I disagree that this is all that controversial, and am unsure to what extent the industry as a whole find this challenging.  To my mind, you should:

  1. Identify which version of CDISC terminology is to be used.  More (or most) recent is encouraged, but is not required, and there may be business/operational needs that drive the use of an earlier version.  There is no prohibition either way.
  2. Ensure the term (unit in this case) is not a synonym of an existing term.  
  3. Assuming it is not, represent the term in the data (original unit variable).  There is an open question as to whether it is best to leave it as is "cm[Hg]", or align it to the published CDISC unit term and symbol conventions, so "cmHg", but ultimately, there are no strict conformance considerations in that question, and it is often decided by operational concerns.
  4. While encouraged, it is at a company's discretion as to whether to submit to CDISC terminology team, and doesn't truly impact the process here.  Even if CDISC were to add the term to a future version, you may not decide to upversion, in which case the term is still an extended one.

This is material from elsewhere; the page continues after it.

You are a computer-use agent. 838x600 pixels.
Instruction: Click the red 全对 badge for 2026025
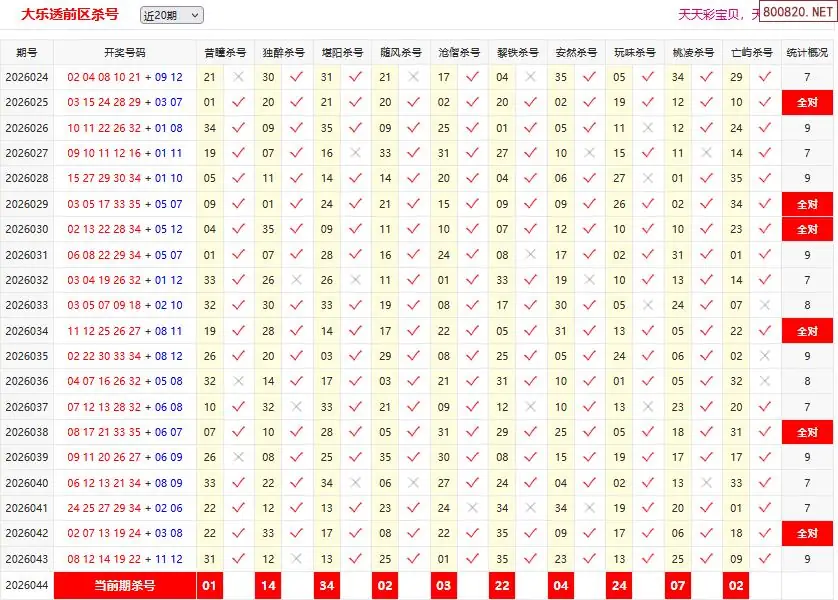coord(807,102)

  5. Whether the codelist is extensible or non-extensible is important, but as you often say, it is also important to represent the truth of your data. If faced with having collected data in a way that violates a non-extensible codelist, it is often best to explain that violation rather than modify the collection concept of the data to adhere to the constraint.  In short, it is already too late, and you need to take responsibility for the way in which the data were collected.
  6. Document any validation findings as appropriate.  It should be understood that messages along the lines of "you have extended an extensible codelist" are largely informational, and should be documented that way in the SDRG.  For example, "The UNIT codelist was extended to accommodate collected terms not represented in the established terms."
  7. If the RA department panics over the presence of check violations, provide them a variety of industry references to show that not all violations are the same, and that it is impossible under the current ruleset to have a completely "clean" report.  That said, it is their call as the sponsor to determine how to proceed.

There are edge conditions, of course, but at a certain point, this needs to be about generally robust processes, and edge conditions can be resolved on a case by case basis.